Ministério do Catequista concede maior corresponsabidade aos leigos

Padre Tiago Freitas destaca ligação direta dos futuros catequistas ao Bispo da Diocese

Joaquim Martins Fernandes
7 Jun 2021

O ministério do Catequista vai chamar uma parte dos leigos a uma missão apostólica que coloca os catequistas ao serviço do Bispo da Diocese e não da Paróquia. A leitura é feita pelo Padre Tiago Freitas, que liga a decisão do atual Papa Francisco ao trabalho que foi iniciado pelo Papa Paulo VI, após o concílio Vaticano II.

A leitura do sacerdote bracarense que dirige o Gabinete do Arcebispo Primaz foi expressa no âmbito de uma entrevista à rádio Ecclesia. Falando sobre o documento que institui o ministério do Catequista, o sacerdote defendeu que «deve ser ligado a um esforço do Papa Francisco em repensar aquilo que são os ministérios na Igreja».

«Em Janeiro, o Papa abriu os ministérios do Leitor e do Acólito a todos os leigos sem distinção», disse, lembrando que, num passado recente, esses ministérios estavam reservados apenas aos cristãos do sexo masculino que estivessem na preparação para o sacerdócio.

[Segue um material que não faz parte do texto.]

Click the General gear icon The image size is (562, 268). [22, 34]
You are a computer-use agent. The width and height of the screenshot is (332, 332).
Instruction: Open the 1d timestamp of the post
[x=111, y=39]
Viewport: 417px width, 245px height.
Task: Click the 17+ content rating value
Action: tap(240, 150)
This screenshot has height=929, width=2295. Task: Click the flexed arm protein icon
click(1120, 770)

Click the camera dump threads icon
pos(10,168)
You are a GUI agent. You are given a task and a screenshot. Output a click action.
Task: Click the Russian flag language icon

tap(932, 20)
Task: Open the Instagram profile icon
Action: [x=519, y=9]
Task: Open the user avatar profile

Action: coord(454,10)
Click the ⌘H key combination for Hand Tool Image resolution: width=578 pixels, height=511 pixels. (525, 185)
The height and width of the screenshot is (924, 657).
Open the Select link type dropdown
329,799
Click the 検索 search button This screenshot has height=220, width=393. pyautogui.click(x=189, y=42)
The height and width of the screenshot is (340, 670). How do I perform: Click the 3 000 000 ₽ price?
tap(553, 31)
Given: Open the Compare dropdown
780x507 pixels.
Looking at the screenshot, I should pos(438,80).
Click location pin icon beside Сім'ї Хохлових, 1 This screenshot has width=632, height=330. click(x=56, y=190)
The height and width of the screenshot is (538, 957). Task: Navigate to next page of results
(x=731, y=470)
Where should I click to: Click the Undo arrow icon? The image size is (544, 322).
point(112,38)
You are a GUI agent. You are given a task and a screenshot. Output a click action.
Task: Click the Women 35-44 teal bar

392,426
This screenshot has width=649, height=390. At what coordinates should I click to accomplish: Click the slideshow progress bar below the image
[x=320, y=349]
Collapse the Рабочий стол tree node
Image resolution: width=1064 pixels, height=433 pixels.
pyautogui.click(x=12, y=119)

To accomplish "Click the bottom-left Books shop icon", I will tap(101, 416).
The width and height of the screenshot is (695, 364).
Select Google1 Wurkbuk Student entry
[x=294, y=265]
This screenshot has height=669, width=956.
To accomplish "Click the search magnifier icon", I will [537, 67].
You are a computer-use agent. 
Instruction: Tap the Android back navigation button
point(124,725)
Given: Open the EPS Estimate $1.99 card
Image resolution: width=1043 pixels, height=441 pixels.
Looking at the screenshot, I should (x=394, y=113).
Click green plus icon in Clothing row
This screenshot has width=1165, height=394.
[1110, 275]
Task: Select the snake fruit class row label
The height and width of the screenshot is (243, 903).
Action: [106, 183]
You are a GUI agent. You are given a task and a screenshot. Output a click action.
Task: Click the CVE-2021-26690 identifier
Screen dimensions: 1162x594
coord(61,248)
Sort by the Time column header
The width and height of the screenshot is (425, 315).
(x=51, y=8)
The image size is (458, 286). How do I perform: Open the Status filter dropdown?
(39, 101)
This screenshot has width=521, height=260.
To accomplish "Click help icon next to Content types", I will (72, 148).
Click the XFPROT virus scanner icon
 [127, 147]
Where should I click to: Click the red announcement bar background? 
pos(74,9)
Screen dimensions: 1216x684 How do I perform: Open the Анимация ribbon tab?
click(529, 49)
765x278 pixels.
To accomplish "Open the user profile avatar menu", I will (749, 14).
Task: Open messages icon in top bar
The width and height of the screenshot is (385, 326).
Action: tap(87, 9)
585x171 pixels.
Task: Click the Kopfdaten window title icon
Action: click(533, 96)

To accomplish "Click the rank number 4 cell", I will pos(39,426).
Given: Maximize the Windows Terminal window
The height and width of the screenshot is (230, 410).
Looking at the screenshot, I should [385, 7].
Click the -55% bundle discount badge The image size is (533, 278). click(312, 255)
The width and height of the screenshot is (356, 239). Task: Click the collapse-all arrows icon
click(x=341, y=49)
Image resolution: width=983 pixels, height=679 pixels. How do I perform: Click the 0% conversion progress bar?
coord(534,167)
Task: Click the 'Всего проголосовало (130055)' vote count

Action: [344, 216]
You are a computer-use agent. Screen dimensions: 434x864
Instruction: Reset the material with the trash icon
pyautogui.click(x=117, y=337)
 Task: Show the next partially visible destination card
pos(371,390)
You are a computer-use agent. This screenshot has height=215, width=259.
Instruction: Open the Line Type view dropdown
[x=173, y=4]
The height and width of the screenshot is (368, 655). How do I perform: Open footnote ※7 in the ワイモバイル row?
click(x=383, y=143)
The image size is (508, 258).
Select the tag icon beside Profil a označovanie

«Alterando o Código do Direito Canónico, ele [Papa Francisco] permitiu que passassem a ser acessíveis a todos [os leigos]. Aqui [no ministério do Catequista] há uma continuidade daquilo que eu considero ser um processo de reformulação de um documento muito antigo do Papa Paulo VI, onde ele foi pioneiro em dar à Igreja um novo rumo através dos ministérios laicais», sublinhou o especialista, explicando que a inovação introduzida por Paulo VI atribuiu aos leigos os serviços que integravam as designadas «ordens menores» que faziam parte do percurso de formação de um presbítero.

Nota Tiago Freitas que os serviços pastorais a prestar no âmbito dos ministérios laicais passam agora a ter uma maior continuidade temporal, pelo que o seu exercício não se limita a «um mero voluntariado».

«Aqui não se trata de decidir colaborar com a minha paróquia porque tenho um tempo livre. Implica antes um compromisso que até agora não era comum», destaca o sacerdote da Diocese de Braga, deixando claro que o ministério do Catequista coloca o ministro leigo não ao serviço da sua paróquia, mas «no exercício de uma missão em nome do Bispo da Diocese», sendo por ele «enviado para algum sítio», que «pode ser a paróquia onde reside ou uma outra paróquia ou até um conjunto de paróquias».